CPE News (1.23.2023) – Ritchie Bros. Auctioneers Incorporated (NYSE/TSX: RBA) has entered into a securities purchase agreement with Starboard Value LP and certain of its affiliates pursuant to which Starboard will make a concurrent US $485 million convertible preferred equity and US $15 million common share investment in Ritchie Bros. (all dollar figures in US dollar)
In connection with the investment, Starboard CEO Jeffrey Smith will be appointed to the Ritchie Bros. board of directors effective following the later of the required approvals by Ritchie Bros. shareholders and IAA shareholders in connection with Ritchie Bros.’s pending acquisition of IAA, Inc. (NYSE: IAA)
In the event that the merger between Ritchie Bros. and IAA is terminated, the company will have the right to redeem the preferred shares at a redemption price of 102% of par plus accrued and unpaid dividends.
On November 7, 2022, Ritchie Bros. entered into an acquisition to acquire IAA in cash and stock.
On January 22, 2023, Ritchie Bros, IAA entered into the Amendment to the Agreement.
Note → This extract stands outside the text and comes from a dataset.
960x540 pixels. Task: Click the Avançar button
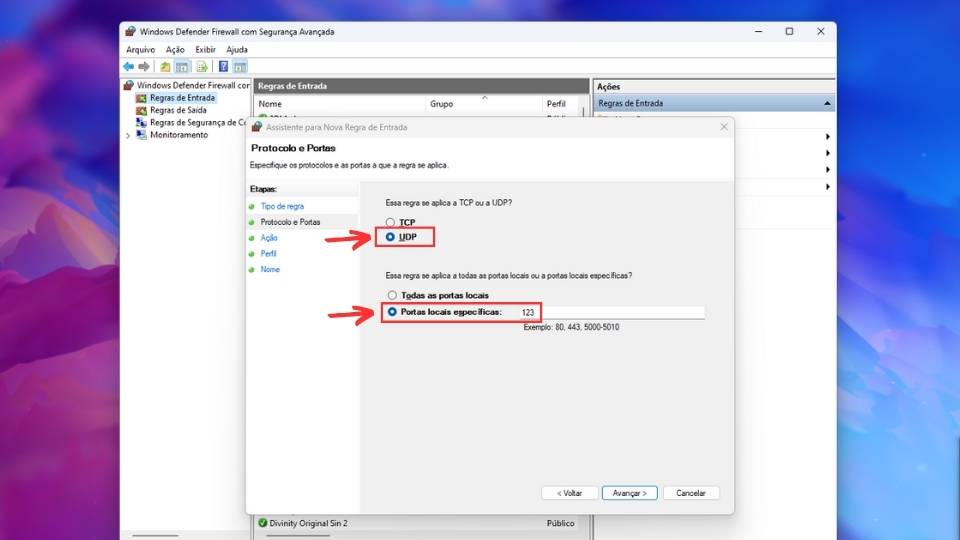coord(630,493)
Under the Amended Agreement, IAA shareholders will receive $12.80 per share in cash and 0.5252 common shares of Ritchie Bros. for each share of IAA common stock they own. The change in consideration mix represents a shift in the cash/stock mix to approximately 29% cash/71% stock from the previous mix of 22% cash/78% stock.
Established in 1958, Ritchie Bros. is a global asset management and disposition company, offering customers end-to-end solutions for buying and selling used heavy equipment, trucks and other assets.
IAA is a leading global digital marketplace connecting vehicle buyers and sellers. Headquartered near Chicago in Westchester, Illinois, IAA has nearly 4,500 employees and more than 210 facilities throughout the U.S., Canada and the United Kingdom.
New York City based Starboard Value LP is a New York-based investment adviser with a focused and fundamental approach to investing in publicly traded U.S. companies.
photo credit: Ritchie Bros.
Ritchie Bros. Announces $500 Million Strategic Investment from Starboard Value
Jeffrey Smith to Be Appointed to the Ritchie Bros. Board Upon IAA Acquisition
VANCOUVER, BC, Jan. 23, 2023 /CNW/ – Ritchie Bros. Auctioneers Incorporated (NYSE: RBA) (TSX: RBA) (“Ritchie Bros.”) today announced that it has entered into a securities purchase agreement with Starboard Value LP and certain of its affiliates (together, “Starboard”) pursuant to which Starboard will make a concurrent $485 million convertible preferred equity and $15 million common share investment in Ritchie Bros.
In connection with the investment, Starboard Chief Executive Officer Jeffrey Smith will be appointed to the Ritchie Bros. Board of Directors effective following the later of the required approvals by Ritchie Bros. shareholders and IAA shareholders in connection with the company’s pending acquisition of IAA, Inc. (the “IAA transaction”).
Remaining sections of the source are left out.